Thursday, November 12, 2020

Report into 2019 polling failure

Yesterday, the Association of Market and Social Research Organisations, the national peak industry body for research, data and insights organisations in Australia, released its report into the polling failure for the 2019 Australian Federal Election

Unfortunately, the Australian pollsters did not share their raw data with the AMSRO inquiry. So the inquiry was constrained. Nonetheless, it found:

The performance of the national polls in 2019 met the independent criteria of a ‘polling failure’ not just a ‘polling miss’. The polls: (1) significantly — statistically — erred in their estimate of the vote; (2) erred in the same direction and at a similar level; and (3) the source of error was in the polls themselves rather than a result of a last-minute shift among voters.
The Inquiry Panel could not rule out the possibility that the uncommon convergence of the polls in 2019 was due to herding. 
Our conclusion is that the most likely reason why the polls underestimated the first preference vote for the LNP and overestimated it for Labor was because the samples were unrepresentative and inadequately adjusted.

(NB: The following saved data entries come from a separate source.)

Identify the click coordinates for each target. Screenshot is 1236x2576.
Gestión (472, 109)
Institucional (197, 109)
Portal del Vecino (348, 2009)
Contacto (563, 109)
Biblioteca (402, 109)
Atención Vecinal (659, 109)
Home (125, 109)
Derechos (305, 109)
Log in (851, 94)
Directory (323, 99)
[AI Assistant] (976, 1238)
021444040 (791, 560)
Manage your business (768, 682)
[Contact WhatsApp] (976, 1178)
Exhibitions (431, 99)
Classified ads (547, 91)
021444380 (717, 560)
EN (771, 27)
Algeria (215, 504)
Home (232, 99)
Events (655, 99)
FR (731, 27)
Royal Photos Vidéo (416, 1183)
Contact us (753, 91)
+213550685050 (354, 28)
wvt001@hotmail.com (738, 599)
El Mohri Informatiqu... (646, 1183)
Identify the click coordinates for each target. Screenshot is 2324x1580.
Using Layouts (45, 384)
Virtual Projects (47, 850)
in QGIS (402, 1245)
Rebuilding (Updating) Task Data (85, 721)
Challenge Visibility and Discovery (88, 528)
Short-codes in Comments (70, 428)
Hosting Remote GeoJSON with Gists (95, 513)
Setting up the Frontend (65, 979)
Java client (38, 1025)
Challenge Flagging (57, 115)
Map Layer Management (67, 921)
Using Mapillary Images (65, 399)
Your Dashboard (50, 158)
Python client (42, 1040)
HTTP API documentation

The polls were likely to have been skewed towards the more politically engaged and better educated voters with this bias not corrected. As a result, the polls over-represented Labor voters.

While the report was hampered by the limited cooperation from polling companies, it is well worth reading. 

 

3 comments:

  1. Mark, did they send you a gold medal for calling 'herding' before the election? You deserve one.